◆ TASK PROMPT ◆
Your answer must be every line of the data that contains "cell".

Data extracted from a collection:
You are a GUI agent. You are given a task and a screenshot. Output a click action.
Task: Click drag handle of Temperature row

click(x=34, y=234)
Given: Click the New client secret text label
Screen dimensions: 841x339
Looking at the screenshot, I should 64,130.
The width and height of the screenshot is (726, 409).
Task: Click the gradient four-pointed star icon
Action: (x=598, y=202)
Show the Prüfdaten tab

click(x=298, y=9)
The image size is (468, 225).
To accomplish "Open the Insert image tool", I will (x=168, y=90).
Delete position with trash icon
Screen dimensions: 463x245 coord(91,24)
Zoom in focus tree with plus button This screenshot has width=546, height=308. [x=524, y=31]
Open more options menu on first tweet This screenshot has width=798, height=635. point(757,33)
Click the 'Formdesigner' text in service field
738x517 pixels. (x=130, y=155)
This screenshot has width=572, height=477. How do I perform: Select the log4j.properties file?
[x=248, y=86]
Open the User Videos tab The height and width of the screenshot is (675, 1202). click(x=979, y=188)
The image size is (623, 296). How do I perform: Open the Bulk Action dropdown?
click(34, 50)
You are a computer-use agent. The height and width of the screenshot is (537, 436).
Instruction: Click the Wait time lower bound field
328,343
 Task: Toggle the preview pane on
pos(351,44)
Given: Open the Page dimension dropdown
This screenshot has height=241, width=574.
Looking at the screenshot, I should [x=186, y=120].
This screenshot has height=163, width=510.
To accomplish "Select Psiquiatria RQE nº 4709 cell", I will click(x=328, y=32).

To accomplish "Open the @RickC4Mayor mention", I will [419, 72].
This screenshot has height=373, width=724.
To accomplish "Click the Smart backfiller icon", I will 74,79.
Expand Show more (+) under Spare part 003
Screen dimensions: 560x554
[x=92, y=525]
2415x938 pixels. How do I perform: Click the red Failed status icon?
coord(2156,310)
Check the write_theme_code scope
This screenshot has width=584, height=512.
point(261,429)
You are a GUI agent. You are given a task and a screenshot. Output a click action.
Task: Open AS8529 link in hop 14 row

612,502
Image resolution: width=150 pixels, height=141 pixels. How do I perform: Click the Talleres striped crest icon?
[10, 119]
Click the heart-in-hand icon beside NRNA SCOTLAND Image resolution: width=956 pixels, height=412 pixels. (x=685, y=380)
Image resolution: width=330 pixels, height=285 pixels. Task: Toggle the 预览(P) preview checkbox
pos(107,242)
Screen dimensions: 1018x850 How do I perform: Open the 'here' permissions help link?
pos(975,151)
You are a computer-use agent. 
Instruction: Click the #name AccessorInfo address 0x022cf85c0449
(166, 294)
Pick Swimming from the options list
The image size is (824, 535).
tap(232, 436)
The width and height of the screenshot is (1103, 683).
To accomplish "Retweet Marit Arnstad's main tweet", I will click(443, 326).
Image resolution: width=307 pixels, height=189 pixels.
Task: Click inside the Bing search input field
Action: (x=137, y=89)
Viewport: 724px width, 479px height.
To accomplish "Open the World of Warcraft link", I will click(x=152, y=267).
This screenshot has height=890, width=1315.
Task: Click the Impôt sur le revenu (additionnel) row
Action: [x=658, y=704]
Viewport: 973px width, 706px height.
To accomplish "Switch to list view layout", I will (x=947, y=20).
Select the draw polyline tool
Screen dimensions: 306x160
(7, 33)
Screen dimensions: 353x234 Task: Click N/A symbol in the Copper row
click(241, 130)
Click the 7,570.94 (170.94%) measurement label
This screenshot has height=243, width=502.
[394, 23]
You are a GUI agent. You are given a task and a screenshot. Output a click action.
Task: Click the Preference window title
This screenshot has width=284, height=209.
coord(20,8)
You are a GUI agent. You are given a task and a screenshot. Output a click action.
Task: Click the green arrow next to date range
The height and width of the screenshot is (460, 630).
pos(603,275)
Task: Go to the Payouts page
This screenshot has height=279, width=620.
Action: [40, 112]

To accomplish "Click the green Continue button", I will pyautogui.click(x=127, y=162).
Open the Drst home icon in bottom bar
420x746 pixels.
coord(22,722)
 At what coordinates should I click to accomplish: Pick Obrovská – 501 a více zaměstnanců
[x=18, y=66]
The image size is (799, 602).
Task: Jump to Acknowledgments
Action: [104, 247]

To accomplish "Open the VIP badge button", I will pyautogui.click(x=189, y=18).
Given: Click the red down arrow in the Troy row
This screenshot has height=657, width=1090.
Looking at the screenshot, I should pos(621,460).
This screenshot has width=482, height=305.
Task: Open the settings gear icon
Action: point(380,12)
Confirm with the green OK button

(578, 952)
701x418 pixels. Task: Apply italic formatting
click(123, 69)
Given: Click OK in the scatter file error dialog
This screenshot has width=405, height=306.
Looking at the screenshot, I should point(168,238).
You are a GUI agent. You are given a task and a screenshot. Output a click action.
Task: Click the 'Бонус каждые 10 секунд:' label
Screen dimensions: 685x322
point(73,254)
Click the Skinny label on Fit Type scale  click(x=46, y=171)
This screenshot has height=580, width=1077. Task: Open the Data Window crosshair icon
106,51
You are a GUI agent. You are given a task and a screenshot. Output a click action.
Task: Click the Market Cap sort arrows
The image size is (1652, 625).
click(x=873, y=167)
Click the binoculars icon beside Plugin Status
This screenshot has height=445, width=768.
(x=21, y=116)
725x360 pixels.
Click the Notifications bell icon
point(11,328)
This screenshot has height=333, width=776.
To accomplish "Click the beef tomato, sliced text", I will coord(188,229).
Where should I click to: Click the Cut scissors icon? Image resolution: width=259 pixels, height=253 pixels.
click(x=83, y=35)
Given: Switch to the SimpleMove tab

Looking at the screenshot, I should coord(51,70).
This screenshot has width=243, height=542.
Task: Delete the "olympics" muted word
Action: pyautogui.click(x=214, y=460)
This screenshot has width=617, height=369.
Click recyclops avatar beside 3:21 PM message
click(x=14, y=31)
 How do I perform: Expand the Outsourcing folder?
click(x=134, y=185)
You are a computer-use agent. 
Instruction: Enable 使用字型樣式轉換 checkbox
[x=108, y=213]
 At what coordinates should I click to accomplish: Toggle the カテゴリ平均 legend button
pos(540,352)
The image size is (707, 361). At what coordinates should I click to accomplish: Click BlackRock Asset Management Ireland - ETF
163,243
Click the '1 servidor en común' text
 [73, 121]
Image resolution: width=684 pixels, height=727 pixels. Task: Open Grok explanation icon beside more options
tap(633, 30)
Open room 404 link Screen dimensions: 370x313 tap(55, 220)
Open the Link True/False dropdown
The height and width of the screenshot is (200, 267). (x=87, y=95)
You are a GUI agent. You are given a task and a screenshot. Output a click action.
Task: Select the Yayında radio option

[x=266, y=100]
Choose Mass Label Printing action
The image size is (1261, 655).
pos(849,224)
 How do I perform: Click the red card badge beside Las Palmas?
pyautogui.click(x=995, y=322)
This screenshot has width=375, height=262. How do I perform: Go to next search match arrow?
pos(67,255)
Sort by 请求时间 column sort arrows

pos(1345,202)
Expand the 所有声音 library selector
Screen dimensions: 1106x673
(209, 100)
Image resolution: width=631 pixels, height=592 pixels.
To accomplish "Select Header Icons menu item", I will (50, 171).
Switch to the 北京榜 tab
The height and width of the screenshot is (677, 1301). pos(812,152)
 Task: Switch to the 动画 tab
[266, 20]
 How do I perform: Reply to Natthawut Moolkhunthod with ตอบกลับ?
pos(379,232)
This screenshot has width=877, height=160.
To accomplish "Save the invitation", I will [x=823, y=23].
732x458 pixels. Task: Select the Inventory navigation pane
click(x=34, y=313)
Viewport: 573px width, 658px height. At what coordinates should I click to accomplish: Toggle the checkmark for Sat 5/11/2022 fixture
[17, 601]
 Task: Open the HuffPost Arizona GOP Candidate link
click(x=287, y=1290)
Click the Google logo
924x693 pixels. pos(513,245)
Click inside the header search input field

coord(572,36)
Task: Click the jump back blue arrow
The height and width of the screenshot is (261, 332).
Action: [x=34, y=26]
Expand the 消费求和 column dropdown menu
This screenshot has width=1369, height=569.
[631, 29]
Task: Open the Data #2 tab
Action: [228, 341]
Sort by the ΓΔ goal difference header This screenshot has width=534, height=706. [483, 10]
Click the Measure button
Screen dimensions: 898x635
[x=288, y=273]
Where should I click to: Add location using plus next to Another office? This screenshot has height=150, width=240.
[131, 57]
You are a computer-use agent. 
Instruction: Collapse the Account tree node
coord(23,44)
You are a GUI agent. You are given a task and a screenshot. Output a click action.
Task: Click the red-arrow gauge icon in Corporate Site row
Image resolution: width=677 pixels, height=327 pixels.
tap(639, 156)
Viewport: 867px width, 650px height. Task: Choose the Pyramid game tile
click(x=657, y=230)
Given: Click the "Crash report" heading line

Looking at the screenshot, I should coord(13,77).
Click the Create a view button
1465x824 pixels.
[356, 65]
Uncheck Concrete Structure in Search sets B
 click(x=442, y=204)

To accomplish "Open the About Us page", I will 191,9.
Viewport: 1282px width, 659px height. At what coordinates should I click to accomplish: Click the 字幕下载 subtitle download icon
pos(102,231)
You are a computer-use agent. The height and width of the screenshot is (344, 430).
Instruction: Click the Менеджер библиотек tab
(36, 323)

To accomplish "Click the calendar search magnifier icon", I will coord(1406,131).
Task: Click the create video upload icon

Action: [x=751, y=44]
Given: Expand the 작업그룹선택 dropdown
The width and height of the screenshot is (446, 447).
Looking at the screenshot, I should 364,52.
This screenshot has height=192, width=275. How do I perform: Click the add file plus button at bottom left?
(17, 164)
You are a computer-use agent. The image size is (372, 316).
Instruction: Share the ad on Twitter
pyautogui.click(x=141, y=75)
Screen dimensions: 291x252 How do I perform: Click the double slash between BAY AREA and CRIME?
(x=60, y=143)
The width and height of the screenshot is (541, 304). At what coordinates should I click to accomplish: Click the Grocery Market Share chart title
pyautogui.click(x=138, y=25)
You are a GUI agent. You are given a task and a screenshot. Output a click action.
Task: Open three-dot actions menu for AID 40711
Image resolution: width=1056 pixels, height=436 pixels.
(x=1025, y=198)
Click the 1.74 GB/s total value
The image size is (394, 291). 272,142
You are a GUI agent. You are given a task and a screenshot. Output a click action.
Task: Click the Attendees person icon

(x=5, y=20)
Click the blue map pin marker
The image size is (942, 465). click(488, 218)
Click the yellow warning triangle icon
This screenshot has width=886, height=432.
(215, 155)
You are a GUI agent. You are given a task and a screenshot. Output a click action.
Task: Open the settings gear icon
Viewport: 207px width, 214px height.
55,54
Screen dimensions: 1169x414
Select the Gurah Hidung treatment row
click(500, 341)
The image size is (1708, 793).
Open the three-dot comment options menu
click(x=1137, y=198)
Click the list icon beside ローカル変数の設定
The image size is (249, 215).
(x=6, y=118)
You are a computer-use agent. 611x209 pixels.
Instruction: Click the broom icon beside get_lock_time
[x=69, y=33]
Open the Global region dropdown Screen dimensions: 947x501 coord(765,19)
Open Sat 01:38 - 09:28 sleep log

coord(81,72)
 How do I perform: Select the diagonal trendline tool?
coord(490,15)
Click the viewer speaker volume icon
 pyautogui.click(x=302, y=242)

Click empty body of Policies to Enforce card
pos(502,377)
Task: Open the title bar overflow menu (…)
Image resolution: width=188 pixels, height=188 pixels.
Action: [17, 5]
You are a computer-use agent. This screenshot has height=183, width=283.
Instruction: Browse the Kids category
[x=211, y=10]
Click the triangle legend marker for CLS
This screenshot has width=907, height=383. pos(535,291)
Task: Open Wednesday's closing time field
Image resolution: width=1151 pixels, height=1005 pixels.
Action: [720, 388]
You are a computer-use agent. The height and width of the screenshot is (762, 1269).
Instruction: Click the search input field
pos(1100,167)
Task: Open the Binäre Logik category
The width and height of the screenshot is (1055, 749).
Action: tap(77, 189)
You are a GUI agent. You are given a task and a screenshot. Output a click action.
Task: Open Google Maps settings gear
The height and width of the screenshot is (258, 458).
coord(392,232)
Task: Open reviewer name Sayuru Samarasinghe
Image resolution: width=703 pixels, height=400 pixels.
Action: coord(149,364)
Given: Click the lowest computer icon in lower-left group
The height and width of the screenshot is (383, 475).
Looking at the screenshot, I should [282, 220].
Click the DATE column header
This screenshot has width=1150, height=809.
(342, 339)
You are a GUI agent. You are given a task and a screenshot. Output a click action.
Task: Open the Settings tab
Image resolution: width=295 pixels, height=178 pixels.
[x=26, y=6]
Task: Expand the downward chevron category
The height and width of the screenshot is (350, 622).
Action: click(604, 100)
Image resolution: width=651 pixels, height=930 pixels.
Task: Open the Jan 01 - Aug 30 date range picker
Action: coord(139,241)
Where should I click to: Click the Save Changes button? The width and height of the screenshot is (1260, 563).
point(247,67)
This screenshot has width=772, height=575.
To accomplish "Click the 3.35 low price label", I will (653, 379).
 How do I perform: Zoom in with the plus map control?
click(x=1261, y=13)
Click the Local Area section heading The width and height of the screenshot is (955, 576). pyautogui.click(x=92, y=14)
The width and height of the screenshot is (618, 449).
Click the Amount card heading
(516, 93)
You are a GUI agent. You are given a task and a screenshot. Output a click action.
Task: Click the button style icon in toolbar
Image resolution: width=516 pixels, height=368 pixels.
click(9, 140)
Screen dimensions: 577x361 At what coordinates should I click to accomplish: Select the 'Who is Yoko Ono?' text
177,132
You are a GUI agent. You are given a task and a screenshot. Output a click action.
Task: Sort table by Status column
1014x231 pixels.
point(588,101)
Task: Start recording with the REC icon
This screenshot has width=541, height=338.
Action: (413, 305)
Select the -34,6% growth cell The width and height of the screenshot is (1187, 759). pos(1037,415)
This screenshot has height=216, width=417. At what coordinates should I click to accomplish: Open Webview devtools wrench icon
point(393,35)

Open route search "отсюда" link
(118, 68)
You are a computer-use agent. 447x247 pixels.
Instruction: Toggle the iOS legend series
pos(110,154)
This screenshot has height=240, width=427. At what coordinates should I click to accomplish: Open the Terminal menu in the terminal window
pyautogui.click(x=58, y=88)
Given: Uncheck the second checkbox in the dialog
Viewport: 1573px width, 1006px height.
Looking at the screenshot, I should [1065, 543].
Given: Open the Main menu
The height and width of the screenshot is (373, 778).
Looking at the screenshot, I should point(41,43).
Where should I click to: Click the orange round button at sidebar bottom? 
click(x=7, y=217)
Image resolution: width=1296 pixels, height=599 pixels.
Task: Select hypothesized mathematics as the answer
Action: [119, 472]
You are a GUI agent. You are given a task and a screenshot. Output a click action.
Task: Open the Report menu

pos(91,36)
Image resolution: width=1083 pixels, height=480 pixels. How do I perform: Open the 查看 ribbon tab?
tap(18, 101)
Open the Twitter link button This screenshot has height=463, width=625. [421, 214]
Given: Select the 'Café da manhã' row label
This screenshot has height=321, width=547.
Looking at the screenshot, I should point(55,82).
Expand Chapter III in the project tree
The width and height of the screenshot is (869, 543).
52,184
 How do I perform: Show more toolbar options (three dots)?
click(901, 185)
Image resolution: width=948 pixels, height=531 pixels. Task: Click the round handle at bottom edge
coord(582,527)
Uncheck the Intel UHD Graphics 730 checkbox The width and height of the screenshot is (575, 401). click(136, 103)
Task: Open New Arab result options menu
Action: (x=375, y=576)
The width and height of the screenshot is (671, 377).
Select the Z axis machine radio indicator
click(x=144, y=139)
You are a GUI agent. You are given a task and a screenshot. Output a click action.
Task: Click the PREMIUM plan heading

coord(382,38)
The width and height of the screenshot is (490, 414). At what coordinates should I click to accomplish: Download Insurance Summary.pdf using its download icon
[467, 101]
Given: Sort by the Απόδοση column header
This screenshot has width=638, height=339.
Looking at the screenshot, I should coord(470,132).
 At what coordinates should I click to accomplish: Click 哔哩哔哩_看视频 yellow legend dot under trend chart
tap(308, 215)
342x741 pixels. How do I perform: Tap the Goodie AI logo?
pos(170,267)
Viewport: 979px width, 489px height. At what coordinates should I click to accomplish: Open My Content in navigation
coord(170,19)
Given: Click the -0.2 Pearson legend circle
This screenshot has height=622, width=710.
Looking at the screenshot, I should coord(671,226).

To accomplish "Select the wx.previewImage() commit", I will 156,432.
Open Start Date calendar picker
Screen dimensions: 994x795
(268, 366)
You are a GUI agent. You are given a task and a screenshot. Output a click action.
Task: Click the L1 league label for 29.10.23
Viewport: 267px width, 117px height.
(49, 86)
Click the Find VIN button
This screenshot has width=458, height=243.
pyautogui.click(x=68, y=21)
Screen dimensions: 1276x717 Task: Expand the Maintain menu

◆ EXERCISE OUTPUT ◆
To accomplish "Select Psiquiatria RQE nº 4709 cell", I will click(x=328, y=32).
Select the -34,6% growth cell The width and height of the screenshot is (1187, 759). pos(1037,415)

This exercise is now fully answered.